Recuerdo de lo que un día fue

Pinares70281

Antonio López Santalla  – Ingeniero de Montes

Corría el inicio del primer milenio cuando los cronistas de Estrabón divisaban en la distancia aquel paisaje elevado, salvaje, recóndito y alfombrado de una verde espesura vegetal, desde sus vaguadas hasta los verticales roquedos de sus cimas. 

Alfonso XI contempló al oso y al puerco serrano correr entre su valles, al grito de las vocerías que hacían conducir las piezas hacia el alto collado, donde las armadas esperaban para darles caza. La espesura de un monte continuo y fragoso sólo quedaba al descubierto allí donde la aridez rocosa de los canchales no deja espacio al arraigo de los vástagos vegetales ni al refugio de las bestias del bosque. 

 

Todo el valle en su conjunto, desde la hoya hasta las elevaciones circundantes, era arbolado continuo, una gradación desde la campiña a la cumbre en alternancia de encinas, enebros, robles y pinos, entremezclados de singulares acompañantes como cerezos, manzanos, arces, espinos, álamos, abedules, alisos en las riberas o tejos en las umbrías. 

La necesidad humana ávida de terrenos para su provecho dio fin a tan valioso paisaje que dejó de ser foresta para convertirse en erial y terreno yermo, a excepción de algunos retazos adehesados que sobrevivieron al hacha, al diente y al fuego. Así lo relató Máximo Laguna en el siglo XIX, quien fue testigo de una sierra desprovista de bosques en decenas de kilómetros de recorrido. 

Un siglo después se inició la recuperación de las cubiertas de este paisaje, una ingente labor para devolver al terreno desnudo parte de la vestimenta vegetal perdida. Un regimiento de pinos logró recuperar aquel desagüe de fertilidad que, al amparo de los días fue tapizándose de nuevo con una estructura vegetal homogénea, aunque poco parecida a lo que un día narraron los cronistas. 

Mermado en su condición original, el bosque creció con el paso del tiempo pero sin superar su incipiente condición, quedando anclado en un pionero e infecundo pinar, aparente pero no permanente. 

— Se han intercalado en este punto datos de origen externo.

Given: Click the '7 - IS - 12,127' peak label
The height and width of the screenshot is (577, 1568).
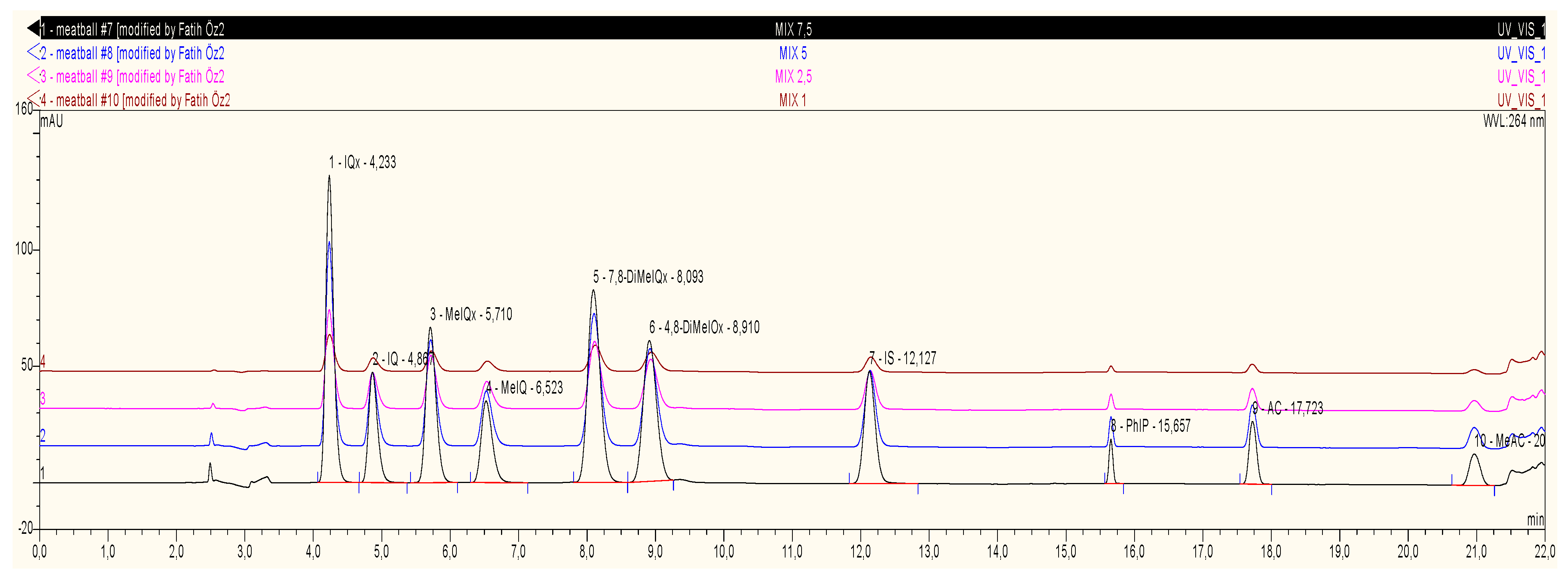Looking at the screenshot, I should 903,358.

El devenir de los años, el desdén de las administraciones y el olvido de las memorias han hecho de aquel resurgir de las cenizas un paisaje estático, inmóvil y congelado en el tiempo. Un estatismo peligroso, porque el bosque viviente y dinámico que un día medró al ritmo del clima y del tiempo, es hoy una imagen fija en decrépito deterioro. Árboles maduros caen abatidos por el viento y la competencia por el espacio, otros dejan secar sus ramas mientras luchan entre iguales por un pedazo de monte escaso para tanta confluencia. El porvenir del bosque, que son los brinzales que medran al amparo de sus copas, aquí se muestra inexistente salvo en aquellos lugares donde permanecen algunos testigos del bosque que recorriera el rey cazador. La madurez aparente es la senectud de la masa. No hay intervenciones que propicien la entrada de árboles más adecuados en previsión de un tiempo más cálido que, indefectiblemente, desplazará los pinos a cotas más altas, si no los hace esfumarse un repentino e indeseable incendio o una plaga entrometida. 

A los ojos del profano se percibe, desde la distancia, un continuo bosque verde y estable digno de formar parte de un renombrado espacio. Sin embargo ante el observador curioso lo que se alza es un paisaje final y finito que, de seguir su rumbo actual, descuidado y olvidado, acabará en la memoria colectiva como el recuerdo de lo que un día fue. 

 

La Hoya de San Blas y el monte Aguirre, a las faldas del Guadarrama madrileño, representa en singular estampa el abandono de buena parte del paisaje forestal hispano, arboledas reconquistadas al pasado esforzadamente pero víctimas de un certero futuro ante una sociedad y una política que no les sabe otorgar el valor que merecen.